↓↓↓

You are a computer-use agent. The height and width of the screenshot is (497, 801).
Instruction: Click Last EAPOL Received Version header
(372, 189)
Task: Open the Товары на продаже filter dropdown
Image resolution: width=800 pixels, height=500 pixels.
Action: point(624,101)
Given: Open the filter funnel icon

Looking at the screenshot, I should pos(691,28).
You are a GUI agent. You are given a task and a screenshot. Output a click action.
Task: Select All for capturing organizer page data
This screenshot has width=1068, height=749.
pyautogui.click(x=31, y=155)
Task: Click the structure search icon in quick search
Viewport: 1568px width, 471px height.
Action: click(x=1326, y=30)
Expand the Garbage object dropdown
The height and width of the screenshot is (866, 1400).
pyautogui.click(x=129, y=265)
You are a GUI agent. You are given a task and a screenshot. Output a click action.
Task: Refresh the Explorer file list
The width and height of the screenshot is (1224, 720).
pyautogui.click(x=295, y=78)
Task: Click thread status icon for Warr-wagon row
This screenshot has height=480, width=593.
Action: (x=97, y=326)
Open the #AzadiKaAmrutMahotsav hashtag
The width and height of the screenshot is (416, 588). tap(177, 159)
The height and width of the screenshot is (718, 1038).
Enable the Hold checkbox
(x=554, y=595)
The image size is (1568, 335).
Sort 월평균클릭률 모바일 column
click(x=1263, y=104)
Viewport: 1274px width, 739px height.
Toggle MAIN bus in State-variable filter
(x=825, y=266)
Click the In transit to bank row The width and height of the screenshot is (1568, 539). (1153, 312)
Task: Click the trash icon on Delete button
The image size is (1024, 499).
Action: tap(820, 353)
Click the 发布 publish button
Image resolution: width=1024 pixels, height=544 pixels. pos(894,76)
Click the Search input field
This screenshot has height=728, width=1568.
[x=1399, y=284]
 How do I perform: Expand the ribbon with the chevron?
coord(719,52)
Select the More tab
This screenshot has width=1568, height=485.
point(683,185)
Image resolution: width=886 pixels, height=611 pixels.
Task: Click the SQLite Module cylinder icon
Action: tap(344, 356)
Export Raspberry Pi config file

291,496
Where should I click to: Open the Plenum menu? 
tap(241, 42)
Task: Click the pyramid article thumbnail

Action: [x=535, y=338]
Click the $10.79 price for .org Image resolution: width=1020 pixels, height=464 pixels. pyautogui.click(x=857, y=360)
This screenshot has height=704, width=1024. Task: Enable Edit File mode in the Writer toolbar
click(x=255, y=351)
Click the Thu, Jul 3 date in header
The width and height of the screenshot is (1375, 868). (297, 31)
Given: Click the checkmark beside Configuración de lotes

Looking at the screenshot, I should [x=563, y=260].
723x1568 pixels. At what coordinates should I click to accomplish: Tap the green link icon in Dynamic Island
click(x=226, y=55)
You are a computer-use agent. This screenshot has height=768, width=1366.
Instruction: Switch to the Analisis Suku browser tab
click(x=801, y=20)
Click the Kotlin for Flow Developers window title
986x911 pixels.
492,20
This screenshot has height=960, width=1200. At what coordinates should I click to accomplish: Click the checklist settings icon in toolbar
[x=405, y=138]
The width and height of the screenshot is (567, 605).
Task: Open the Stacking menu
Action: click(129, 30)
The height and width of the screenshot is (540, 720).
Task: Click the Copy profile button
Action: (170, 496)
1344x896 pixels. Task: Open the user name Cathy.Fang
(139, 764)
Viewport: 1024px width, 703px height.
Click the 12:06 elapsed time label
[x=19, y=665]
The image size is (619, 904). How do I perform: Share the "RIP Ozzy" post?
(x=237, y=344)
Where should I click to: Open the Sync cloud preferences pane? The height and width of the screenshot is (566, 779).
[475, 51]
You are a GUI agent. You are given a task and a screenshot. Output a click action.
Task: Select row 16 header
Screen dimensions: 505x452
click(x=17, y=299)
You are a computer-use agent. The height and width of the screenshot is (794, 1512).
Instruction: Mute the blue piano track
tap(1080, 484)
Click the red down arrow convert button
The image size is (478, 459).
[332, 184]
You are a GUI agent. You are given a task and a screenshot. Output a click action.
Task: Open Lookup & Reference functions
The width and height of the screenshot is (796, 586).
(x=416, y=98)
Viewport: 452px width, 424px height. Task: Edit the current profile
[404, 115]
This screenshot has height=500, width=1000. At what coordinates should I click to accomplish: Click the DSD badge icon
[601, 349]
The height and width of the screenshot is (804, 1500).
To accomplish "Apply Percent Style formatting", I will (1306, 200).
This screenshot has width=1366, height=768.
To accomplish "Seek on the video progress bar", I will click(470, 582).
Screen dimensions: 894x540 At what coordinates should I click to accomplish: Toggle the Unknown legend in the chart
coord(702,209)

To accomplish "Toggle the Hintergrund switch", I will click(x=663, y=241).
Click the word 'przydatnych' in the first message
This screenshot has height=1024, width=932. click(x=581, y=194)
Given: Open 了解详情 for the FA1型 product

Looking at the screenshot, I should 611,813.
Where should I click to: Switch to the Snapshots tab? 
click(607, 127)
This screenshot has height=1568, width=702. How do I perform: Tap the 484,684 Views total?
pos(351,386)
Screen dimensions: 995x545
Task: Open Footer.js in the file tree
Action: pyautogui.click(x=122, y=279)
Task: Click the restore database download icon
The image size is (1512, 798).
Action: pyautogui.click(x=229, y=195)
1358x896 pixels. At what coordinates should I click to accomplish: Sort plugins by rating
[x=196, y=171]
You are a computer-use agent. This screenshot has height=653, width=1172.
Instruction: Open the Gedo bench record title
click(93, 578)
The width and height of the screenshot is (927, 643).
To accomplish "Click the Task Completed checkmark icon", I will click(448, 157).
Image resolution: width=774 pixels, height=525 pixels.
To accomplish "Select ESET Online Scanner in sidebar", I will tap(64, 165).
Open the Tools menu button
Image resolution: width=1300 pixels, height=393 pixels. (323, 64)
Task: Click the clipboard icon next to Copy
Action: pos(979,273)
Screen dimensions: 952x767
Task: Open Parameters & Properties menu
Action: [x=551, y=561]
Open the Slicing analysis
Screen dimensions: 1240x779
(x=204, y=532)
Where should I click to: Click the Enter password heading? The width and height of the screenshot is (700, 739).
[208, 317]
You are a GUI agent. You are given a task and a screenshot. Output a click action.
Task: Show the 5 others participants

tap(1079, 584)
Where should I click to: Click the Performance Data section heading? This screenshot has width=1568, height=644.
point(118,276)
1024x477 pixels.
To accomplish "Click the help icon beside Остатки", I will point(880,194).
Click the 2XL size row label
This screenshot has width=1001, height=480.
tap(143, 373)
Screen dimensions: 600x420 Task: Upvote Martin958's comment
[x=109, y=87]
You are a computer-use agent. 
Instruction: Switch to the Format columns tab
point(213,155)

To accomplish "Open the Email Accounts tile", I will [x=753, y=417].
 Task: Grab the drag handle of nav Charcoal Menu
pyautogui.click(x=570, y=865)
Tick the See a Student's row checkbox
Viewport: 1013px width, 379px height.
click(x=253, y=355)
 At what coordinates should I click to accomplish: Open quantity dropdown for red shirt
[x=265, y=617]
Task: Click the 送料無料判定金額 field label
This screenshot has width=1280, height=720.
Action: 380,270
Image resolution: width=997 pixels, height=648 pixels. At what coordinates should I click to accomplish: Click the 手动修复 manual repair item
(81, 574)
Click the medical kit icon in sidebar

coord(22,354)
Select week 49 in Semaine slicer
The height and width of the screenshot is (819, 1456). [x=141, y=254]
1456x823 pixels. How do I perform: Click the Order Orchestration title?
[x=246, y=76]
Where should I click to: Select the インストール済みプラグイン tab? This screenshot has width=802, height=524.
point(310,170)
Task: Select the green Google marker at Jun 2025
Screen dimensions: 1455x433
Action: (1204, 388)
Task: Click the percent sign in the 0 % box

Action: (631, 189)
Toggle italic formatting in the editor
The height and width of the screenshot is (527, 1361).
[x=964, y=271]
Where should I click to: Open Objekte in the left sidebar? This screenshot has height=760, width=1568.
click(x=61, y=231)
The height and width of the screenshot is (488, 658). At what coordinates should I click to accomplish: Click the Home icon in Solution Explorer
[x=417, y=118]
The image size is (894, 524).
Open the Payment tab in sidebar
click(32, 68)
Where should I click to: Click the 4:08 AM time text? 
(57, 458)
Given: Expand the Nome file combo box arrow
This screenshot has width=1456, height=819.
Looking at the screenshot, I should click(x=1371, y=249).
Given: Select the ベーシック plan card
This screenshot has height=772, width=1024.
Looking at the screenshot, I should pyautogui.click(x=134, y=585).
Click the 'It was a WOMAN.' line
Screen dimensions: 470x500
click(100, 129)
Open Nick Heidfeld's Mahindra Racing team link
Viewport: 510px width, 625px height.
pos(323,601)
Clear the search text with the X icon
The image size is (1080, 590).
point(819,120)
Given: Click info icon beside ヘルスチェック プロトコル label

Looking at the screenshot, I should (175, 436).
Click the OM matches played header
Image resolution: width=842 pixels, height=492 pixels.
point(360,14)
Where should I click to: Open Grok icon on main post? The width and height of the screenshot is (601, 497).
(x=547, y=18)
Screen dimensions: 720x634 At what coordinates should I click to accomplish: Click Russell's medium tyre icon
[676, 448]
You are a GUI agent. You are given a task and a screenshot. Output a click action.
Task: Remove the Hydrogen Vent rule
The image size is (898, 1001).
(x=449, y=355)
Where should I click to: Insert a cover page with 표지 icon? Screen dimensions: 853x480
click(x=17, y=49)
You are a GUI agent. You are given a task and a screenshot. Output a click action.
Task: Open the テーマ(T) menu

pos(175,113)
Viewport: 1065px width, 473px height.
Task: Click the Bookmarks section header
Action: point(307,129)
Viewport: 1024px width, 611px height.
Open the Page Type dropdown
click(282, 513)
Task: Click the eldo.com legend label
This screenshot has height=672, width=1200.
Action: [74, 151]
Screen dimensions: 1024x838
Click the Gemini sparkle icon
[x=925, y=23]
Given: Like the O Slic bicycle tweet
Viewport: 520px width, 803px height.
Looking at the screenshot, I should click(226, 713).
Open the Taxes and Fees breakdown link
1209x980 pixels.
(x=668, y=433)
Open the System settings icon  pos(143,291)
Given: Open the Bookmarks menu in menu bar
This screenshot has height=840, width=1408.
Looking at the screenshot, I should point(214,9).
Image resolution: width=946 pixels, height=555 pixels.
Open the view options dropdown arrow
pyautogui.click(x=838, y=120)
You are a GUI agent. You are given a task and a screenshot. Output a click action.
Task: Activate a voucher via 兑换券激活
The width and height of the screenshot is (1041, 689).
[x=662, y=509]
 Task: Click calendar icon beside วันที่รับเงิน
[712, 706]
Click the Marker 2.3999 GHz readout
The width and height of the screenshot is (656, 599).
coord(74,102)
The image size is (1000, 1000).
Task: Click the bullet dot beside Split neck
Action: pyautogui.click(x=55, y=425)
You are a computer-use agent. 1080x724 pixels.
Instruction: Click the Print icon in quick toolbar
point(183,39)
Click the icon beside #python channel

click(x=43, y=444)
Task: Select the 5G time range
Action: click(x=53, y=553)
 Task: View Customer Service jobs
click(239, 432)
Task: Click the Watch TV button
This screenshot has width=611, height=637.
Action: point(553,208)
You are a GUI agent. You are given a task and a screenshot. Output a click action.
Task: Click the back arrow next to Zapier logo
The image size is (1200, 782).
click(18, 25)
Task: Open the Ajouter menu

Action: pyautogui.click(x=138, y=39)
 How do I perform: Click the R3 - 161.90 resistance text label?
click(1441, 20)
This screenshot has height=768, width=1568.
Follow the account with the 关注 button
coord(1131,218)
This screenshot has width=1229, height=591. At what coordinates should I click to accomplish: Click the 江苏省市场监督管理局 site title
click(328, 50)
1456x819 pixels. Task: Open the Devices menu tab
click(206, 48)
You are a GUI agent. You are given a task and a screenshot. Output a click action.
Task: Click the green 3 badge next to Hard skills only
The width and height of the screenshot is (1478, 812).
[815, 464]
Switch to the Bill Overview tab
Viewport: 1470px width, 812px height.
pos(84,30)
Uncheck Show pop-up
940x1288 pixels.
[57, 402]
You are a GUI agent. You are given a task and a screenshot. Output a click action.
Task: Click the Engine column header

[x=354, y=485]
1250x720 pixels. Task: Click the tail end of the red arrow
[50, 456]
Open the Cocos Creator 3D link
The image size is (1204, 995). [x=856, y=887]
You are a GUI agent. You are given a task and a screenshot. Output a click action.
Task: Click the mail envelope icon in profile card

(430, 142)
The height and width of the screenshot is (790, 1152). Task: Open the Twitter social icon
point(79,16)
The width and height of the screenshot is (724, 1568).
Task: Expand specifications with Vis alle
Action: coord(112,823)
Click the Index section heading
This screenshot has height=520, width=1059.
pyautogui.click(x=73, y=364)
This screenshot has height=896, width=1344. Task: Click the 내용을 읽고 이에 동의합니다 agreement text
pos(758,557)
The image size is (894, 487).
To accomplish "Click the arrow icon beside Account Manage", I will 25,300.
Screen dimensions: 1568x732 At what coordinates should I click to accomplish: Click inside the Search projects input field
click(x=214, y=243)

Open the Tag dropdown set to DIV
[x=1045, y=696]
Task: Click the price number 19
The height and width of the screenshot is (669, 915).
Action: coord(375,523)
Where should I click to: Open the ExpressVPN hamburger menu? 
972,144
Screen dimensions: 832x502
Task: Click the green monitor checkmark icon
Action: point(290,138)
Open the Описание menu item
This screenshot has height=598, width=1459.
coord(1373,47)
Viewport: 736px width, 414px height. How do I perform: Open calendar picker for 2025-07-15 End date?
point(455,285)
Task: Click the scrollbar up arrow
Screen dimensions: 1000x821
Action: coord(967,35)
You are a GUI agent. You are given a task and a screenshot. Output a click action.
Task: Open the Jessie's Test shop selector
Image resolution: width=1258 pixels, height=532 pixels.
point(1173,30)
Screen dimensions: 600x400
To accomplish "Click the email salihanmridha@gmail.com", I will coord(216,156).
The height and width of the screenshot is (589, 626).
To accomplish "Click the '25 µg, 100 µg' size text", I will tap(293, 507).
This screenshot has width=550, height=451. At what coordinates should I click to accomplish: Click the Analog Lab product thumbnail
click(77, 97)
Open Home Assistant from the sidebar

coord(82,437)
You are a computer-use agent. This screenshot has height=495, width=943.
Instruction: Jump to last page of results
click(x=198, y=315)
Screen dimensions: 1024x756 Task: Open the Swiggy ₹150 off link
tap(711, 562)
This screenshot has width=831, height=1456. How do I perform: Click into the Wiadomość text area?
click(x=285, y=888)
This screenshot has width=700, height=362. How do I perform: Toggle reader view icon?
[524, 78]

↑↑↑

REQUIRED ACTION
Starting at the line above that contains "Instruction: Click Last", write out each line exactly until the line that contains "Task: Click the structure" has been written, and stop there.

WRITTEN RESPONSE
Instruction: Click Last EAPOL Received Version header
(372, 189)
Task: Open the Товары на продаже filter dropdown
Image resolution: width=800 pixels, height=500 pixels.
Action: point(624,101)
Given: Open the filter funnel icon

Looking at the screenshot, I should pos(691,28).
You are a GUI agent. You are given a task and a screenshot. Output a click action.
Task: Select All for capturing organizer page data
This screenshot has width=1068, height=749.
pyautogui.click(x=31, y=155)
Task: Click the structure search icon in quick search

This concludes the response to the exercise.